When I’m at home, scrolling through my phone or my computer, I’ll get the urge to do something. Whether it be to play a video game with some friends or open up that book I’ve been wanting to read for a while, and continue to scroll through my phone or computer regardless. I’ll chuckle, or let out a puff of air as the pixels dance on my screen, but the urge to do something else remains and I’m almost incapable of fulfilling it. There could be a piece of homework that needs to get done that night, or an important family event I would need to set time aside to prepare for, but I would not be able to just stop scrolling until I actively force myself.
‘One more,’ I think, my smile faltering as I continue to stare, now not even really paying attention to what’s on the screen but the colorful noises and descriptive images that captivate me. One turns into a dozen, and then I force myself to close the app or tab, a noticeable hole in my chest from shame and the lack of stimulation I now found myself in.
Granted, actually going through this isn’t nearly as poetic or dramatic as I so colorfully put it, but the feeling is the same.
We live in an age where screens are both our main method of communication and entertainment, everything within them fighting to hijack our attention and our information to better cater what we see. Especially when it comes to shorter form content, like TikTok and YouTube Shorts. Watching a twenty to two hour long video on an obscure video game isn’t any better, but in that situation you don’t finish the video with a self-deprecative feeling in your gut.
I often start watching random videos or scrolling through random posts when I first get home, as a sort of way to ‘wind-down’ after school or a big event. And then, an hour later, I’m mindlessly absorbing information without really processing it. And this isn’t unique to me.
But it’s not just phones that get us, but screens in general. With games at least, the bare minimum for hits of sweet sweet dopamine isn’t just ‘swipe up’, but they too steal our attention–and our wallet–like our phones. Movies, films, books even, but each are drastically different and can offer more to you than just entertainment.
Alexander Allen, a junior here at Great Bend High School, said, “I’m probably not the average person with my phone.” He continued, “Usually I check it like- once in-between every class just to see if I got a text from someone…”
There’s nothing inherently bad about using your phones, or even using them copiously, but the harm comes from the predatory practices put in place by social media and general media-creation companies to the point they target your specific identity to better market content and products to you. As an example, the word ‘hardcore’ was created in the fifties to describe things ‘hard to the core.’ Recently, we’ve seen an increase in use of the word ‘-core’ as a suffix to describe how something looks.
‘Cottagecore,’ ‘Wizardcore,’ and even things like ‘Grandmacore’ aren’t products of people trying to get you to buy something, but they were small niches and labels that were launched to the stratosphere to better target individuals. Afterall, if someone puts ‘pinkcore’ in their biography, everyone will know what kind of aesthetic they like.

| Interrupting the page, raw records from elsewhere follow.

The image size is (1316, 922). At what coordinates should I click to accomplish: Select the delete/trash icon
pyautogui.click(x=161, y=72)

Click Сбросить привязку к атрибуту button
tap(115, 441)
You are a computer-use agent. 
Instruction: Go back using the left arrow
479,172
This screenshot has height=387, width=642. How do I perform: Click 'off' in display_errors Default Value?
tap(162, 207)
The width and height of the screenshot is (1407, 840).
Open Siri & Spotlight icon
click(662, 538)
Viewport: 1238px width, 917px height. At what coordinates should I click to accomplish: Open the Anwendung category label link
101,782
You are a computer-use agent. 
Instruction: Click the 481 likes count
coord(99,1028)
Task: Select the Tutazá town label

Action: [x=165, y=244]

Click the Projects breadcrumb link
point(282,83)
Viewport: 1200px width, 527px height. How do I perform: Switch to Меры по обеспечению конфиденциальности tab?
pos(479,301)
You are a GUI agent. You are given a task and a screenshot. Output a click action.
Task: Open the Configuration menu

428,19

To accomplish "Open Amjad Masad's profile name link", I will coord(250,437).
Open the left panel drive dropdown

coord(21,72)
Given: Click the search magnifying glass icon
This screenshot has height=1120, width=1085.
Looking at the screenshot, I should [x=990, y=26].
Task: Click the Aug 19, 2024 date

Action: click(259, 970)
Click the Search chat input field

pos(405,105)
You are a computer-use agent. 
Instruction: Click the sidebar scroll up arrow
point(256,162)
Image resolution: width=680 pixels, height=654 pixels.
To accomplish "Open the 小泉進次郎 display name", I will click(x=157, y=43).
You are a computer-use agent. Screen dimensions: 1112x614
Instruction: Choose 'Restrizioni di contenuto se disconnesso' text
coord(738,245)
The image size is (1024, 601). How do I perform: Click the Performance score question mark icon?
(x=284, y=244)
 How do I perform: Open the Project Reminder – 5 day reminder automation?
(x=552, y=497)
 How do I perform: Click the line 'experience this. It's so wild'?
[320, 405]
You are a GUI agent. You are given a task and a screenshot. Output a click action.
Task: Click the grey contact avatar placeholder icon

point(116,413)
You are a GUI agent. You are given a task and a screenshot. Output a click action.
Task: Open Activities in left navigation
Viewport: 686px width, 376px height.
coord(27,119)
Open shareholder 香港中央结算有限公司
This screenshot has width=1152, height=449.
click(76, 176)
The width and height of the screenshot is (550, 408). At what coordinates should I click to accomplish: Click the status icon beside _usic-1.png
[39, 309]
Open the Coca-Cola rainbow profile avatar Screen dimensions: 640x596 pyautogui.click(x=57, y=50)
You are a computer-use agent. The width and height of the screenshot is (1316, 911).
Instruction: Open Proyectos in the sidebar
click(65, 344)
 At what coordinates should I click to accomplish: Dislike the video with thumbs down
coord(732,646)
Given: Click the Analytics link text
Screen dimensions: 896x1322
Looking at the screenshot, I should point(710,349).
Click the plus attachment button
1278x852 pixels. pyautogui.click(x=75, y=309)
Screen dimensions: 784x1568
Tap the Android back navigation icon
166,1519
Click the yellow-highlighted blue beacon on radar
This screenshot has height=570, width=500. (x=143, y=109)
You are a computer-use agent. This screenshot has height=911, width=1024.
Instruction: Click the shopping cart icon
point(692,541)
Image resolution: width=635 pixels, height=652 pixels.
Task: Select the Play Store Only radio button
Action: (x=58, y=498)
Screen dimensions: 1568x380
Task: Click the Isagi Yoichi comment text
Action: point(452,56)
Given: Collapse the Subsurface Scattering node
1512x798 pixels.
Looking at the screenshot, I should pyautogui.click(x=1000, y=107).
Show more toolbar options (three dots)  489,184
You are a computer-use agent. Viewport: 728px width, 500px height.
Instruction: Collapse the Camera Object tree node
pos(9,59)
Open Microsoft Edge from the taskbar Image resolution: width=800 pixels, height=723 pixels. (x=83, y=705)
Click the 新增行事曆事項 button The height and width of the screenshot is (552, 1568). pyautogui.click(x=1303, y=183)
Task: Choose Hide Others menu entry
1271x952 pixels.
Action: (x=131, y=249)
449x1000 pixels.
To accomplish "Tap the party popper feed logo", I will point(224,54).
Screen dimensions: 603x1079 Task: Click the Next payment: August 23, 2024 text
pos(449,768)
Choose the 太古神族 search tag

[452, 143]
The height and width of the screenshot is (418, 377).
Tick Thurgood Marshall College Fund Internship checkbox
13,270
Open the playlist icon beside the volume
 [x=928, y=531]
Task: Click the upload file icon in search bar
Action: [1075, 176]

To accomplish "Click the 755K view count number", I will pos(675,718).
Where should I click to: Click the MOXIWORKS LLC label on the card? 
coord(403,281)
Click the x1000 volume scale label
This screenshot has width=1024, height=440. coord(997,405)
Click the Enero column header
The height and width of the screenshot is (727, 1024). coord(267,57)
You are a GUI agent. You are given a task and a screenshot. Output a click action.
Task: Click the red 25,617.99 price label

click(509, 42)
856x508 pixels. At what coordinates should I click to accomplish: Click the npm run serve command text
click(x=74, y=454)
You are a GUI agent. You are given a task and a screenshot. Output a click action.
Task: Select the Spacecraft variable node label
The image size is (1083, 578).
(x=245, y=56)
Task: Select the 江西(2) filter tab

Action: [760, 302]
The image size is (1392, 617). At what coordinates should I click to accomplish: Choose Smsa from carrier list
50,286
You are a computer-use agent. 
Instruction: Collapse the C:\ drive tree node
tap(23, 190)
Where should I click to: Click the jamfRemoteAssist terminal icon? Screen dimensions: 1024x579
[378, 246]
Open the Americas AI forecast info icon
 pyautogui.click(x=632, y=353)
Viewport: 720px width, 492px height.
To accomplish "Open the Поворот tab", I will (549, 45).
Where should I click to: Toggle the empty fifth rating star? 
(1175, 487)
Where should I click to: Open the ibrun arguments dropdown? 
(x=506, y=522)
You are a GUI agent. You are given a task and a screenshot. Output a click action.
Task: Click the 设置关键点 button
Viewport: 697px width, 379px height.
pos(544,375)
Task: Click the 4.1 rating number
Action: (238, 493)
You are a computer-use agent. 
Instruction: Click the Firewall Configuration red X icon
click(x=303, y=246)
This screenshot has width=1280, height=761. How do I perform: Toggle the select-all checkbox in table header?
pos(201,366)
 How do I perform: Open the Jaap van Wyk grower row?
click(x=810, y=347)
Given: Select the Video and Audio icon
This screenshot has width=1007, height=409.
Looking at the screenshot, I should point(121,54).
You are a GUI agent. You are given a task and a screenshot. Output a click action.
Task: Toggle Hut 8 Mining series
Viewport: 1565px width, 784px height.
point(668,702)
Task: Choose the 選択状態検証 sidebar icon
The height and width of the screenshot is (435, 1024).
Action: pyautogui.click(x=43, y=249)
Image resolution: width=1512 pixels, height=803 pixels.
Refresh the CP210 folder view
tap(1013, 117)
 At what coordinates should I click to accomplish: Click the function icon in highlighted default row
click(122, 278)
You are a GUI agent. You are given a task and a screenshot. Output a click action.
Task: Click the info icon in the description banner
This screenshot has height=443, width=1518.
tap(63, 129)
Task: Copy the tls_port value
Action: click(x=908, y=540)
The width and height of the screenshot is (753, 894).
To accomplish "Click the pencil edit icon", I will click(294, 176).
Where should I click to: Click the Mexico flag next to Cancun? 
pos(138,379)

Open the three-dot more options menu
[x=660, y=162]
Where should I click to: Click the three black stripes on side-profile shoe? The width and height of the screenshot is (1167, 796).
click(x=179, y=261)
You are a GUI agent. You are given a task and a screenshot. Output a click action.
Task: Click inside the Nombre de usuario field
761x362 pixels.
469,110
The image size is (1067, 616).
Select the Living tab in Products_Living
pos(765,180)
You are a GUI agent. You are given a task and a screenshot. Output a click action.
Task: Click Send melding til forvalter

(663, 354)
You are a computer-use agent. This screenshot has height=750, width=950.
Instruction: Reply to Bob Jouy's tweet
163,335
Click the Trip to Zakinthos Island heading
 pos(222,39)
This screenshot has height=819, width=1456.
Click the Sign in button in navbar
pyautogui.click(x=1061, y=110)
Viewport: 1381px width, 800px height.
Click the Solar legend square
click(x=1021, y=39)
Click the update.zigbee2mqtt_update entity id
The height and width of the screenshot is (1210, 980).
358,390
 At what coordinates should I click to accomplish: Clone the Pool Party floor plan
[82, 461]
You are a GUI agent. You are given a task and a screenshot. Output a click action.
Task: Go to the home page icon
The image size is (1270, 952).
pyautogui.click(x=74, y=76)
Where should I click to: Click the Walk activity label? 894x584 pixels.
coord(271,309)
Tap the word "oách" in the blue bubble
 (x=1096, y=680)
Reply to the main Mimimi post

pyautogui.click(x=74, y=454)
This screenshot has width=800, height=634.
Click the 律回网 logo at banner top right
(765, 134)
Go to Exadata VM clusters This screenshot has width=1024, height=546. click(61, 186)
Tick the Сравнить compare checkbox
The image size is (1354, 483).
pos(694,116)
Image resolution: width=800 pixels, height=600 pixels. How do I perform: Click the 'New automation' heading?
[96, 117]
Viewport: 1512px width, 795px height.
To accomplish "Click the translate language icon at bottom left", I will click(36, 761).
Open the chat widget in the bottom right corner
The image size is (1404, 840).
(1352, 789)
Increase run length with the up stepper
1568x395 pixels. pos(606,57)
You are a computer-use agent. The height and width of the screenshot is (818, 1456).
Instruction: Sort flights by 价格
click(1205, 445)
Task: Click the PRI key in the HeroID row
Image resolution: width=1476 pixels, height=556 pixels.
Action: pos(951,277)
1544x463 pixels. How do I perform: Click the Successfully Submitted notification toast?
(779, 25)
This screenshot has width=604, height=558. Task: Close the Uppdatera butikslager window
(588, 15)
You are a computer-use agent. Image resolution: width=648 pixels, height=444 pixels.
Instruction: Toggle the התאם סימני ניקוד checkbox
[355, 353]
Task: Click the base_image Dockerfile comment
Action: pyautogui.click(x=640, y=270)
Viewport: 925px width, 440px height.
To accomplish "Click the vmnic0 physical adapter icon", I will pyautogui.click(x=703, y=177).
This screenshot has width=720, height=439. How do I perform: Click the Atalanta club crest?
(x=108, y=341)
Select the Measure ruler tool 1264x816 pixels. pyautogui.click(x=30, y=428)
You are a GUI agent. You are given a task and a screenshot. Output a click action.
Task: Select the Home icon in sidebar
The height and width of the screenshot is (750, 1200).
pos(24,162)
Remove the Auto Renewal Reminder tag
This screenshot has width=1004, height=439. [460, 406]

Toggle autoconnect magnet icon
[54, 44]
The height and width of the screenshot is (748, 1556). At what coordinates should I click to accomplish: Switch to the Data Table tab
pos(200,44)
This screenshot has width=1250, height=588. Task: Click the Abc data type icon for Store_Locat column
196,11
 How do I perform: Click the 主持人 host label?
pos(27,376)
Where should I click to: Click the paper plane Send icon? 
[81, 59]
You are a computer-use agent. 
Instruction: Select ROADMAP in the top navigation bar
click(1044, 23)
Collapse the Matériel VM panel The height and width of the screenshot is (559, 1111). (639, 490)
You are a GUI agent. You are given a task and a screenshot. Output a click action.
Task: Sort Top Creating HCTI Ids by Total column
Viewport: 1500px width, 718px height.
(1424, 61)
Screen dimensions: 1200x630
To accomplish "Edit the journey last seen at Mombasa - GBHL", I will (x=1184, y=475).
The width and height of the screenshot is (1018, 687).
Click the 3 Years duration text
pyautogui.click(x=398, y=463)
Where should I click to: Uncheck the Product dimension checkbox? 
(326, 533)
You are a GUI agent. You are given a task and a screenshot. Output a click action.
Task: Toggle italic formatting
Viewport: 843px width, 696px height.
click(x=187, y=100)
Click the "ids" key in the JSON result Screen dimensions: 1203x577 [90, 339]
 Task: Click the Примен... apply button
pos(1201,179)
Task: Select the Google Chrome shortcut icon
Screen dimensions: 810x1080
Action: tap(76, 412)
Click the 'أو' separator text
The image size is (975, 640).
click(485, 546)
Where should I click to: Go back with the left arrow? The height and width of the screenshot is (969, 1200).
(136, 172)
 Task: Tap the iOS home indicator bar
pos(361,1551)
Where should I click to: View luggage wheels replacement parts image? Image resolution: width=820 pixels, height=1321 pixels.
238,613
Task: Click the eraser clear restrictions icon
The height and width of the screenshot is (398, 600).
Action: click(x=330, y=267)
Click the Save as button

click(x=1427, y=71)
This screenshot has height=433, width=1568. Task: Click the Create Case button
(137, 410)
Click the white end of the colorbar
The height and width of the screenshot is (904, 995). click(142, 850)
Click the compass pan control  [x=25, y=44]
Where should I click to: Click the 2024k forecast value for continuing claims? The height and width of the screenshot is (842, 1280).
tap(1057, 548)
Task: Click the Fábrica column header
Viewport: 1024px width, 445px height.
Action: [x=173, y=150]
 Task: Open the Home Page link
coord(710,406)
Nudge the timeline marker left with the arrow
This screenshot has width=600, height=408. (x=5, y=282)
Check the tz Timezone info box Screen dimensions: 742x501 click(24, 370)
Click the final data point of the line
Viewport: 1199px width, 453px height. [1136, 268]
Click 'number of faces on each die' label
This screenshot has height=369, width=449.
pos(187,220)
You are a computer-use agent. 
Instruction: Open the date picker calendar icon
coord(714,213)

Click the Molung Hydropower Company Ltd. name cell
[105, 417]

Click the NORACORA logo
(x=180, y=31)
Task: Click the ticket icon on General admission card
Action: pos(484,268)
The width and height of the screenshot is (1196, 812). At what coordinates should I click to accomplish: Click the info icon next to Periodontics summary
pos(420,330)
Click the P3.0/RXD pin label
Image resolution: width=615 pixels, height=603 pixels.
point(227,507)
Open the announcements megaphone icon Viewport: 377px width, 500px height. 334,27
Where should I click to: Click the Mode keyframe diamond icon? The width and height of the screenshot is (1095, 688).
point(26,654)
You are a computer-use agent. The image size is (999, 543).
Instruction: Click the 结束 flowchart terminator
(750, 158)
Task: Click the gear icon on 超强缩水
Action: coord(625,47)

A more obvious, and slightly less relevant example of this, are bumper stickers. You can learn a lot about someone if they have bumper stickers. Their home state, if they’ve served or are the spouse of someone who’s served, if they have kids and how old those kids are, even their political opinions.
‘Baby on Board,’ ‘ACAB,’ ‘Grand Canyon State,’ all of those kinds of bumper stickers give valuable and potentially harmful information to everyone around them. It’s the same concept, if more skewed to capitalism. All of this to hijack your wallet and attention.
Obviously, constantly creating new and new labels has resulted in a very divided internet, especially politically. ‘Left’ and ‘Right’ political ideologies, especially in America, are hardly any different when looked at in political sciences, yet entire social media platforms with pretentious names owned and funded by billionaires are created to house every edge of the spectrum.
And again, our division is monetized.
“I think once you get on the phone, you think ‘oh just a little longer’ and then you don’t expect to be on it for as long as you were, so you end up just getting carried away.” Said one Diana Piedra, a student at GBHS.
Media hijacks your attention, that’s it’s purpose, to distract you. But now more than ever, it’s stopped being a selfless act of lessening the woes of the viewer to where it now capitalizes your attention.